The language comes with some powerful operators (navigation operators, regular expressions, conditions) to reach information at the tag level and deeper, and permits to return some nested structures in order to truly capture the information expressed in the document. As an illustration, should we want to return the list of pairs (url , name) for hyperlinks pointing to a .edu domain in a Web document, we could write the following rule (see  for details):
links = html->a[i:*] ( .txt # .getAttr(href) ) where html->a[i:*].getAttr(href) =~ "http://[^/]+.edu";The extracted structure here is a list of pairs that can be mapped into any user-defined data-structure: relational database, XML, etc. The major difference between HEL and [3,16] is that we can extract arbitrarily complex structures from the Web document, and not just strings.
To facilitate the writing of extraction rules we also offer a
Wysiwyg interface that takes a Web document and add some invisible
annotations: for each piece of text, the corresponding path is encoded
in a new tag. The document is returned to the user who can click from
his browser on any piece of information and get magically the
corresponding extraction rule.
The HEL language and this visual approach can also be applied to XML documents.
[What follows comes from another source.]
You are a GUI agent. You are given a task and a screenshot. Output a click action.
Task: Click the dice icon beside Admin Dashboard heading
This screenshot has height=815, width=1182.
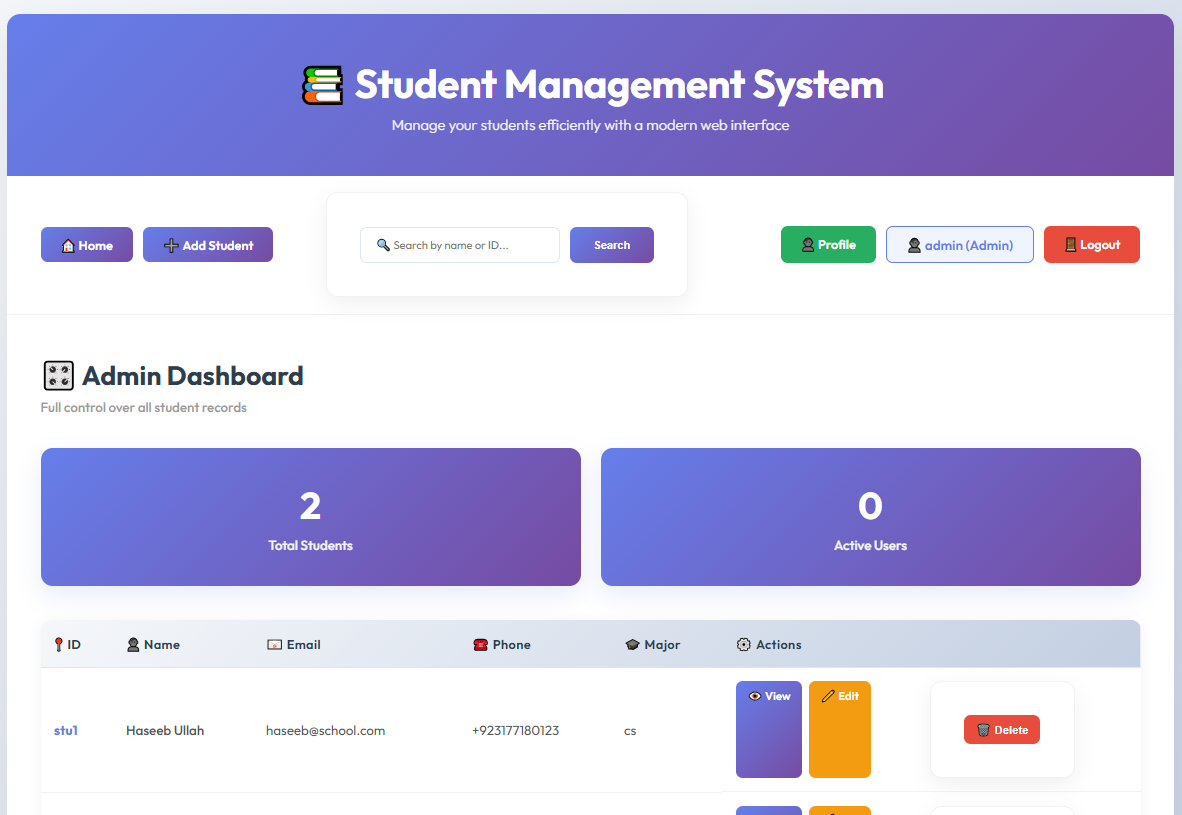pos(58,374)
We have been using successfully the toolkit to build a large range of wrappers for diverse Web resources like knowledge repositories, Web catalogues and databases. Most of the time, we came up with a robust up-and-running wrapper within minutes thanks to our wizards. The maintenance has also been quite easy. We have been using the toolkit together with XML-QL (by exporting XML structures) to have a powerful query language for Web sources.
There are a number of issues surrounding query languages for XML that are just as important as the query language itself. We have described some of them: the semantics of the underlying semistructured data model, the basic operations on data, the interaction of these operations with contraints, the nature of updates, and the problems of generating XML efficiently from existing sources.
We would like to thank our colleagues in the database group at Penn for their input.